Desde esta perspectiva, el progreso se veía en oposición a la tradición, entendiendo ésta principalmente como la herencia que había dejado el Antiguo Régimen. Otro autor posterior, John Stuart Mill, político y pensador británico del siglo XIX, dota de un nuevo significado a esa relación, en muchas ocasiones antagónica, entre tradición y progreso. Desde mi punto de vista, la diferencia esencial viene determinada en su obra “El sometimiento de las mujeres” (“The Subjection of Women”, 1869), obra que recomiendo encarecidamente y que quitará a más de un lector muchos prejuicios negativos sobre el liberalismo. Esta obra es todo un clásico del feminismo y, en su día, supuso un auténtico punto de inflexión del movimiento feminista en toda Europa. La tradición que Mill trata de desarticular no es ni más ni menos que el pensamiento machista de una sociedad patriarcal que viene de siglos y que tiene su raigambre moral más allá de cualquier tradición política o de cualquier régimen. Tanto estamos tardando en abandonar esa tradición que aún hoy debemos seguir luchando por los derechos de las mujeres en todo el mundo.

Sin ánimo de circunscribir el debate a estos dos ejemplos ilustrativos, me gustaría pasar a la cuestión definitiva que adrede he ido postergando: ¿cómo definimos esa mejora que es causa a la par que meta del progreso? Sin duda, desde el liberalismo, ese progreso debe entenderse como una mayor libertad del individuo. Esta libertad no es estática. Como dice Ortega, la realidad no es “res stantes”. Esta libertad no debe circunscribirse exclusivamente a unas libertades políticas y económicas formalmente reconocidas en un texto legal más o menos efectivo. Se puede y se debe luchar por un mayor ámbito de autonomía de pensamiento, de decisión y de acción del individuo frente a las imposiciones no sólo del Estado sino también de la sociedad y esto debe hacerse día a día porque, como dice John Stuart Mill en “Sobre la Libertad” (“On Liberty”, 1859): “Donde la regla de conducta no es el propio carácter de la persona, sino las tradiciones o costumbres de los demás, falta uno de los principales elementos de la felicidad humana, y el más importante, sin duda, del progreso individual y social.”

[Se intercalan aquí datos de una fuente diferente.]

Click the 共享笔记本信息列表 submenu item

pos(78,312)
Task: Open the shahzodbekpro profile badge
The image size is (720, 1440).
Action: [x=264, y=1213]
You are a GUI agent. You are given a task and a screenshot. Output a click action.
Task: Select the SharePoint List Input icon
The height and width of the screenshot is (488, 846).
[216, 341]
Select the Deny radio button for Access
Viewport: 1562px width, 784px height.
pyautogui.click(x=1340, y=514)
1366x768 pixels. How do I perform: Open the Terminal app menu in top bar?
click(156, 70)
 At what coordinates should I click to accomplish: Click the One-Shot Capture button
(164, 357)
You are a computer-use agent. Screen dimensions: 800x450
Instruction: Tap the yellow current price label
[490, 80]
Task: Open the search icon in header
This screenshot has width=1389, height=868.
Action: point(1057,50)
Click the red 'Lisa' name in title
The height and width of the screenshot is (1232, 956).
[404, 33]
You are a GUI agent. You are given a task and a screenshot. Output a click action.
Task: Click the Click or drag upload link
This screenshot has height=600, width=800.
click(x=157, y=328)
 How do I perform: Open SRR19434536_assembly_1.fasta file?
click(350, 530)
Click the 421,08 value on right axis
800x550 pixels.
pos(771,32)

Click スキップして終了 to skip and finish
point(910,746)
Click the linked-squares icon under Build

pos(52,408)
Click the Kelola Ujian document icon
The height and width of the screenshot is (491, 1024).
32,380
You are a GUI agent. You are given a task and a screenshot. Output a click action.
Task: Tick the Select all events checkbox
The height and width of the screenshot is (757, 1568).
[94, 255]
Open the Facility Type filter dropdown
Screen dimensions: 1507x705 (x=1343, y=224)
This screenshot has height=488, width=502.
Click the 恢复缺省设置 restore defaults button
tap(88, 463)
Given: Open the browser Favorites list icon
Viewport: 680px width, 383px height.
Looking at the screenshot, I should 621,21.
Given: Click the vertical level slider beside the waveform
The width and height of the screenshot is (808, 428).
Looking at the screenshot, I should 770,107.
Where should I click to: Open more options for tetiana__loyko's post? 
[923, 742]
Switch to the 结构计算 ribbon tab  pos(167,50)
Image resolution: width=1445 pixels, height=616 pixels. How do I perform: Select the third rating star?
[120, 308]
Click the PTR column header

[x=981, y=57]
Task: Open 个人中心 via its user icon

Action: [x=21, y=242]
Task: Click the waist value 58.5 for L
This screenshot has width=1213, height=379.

Por otro lado, no debemos olvidar que parte fundamental de esa consecución de la libertad reside en la derogación de la ley del más fuerte, que está bien proscrita por el liberalismo, y en su sustitución por una igualdad en un doble sentido: ausencia de privilegios e igualdad de oportunidades. Pero lo que marca la diferencia más profunda, la diferencia de base, la que determina la discrepancia definitiva e insalvable con otras perspectivas u otros conceptos de “progreso” es que éste debe darse sobre la base de una creencia firme en el individuo porque, de lo contrario, no hablamos de un ideal de progreso humano sino de otros ideales de “progreso” donde el centro no es la persona sino la sociedad o una mayoría social. Y esto no es un ideal de progreso, es un ideal de colectivo, de nación, de clase... Un ideal en el que el ser humano queda relegado a un segundo, a veces, infimísimo plano de subordinación y entonces no estamos avanzando sino retrocediendo a un pasado recóndito de cavernas y pinturas rupestres. En definitiva, nada más cerca de las pretensiones socializantes de los socialistas que se dicen adalides del progreso y de los conservadores que tratan de disfrazar su tradicionalismo con falsos ropajes liberales.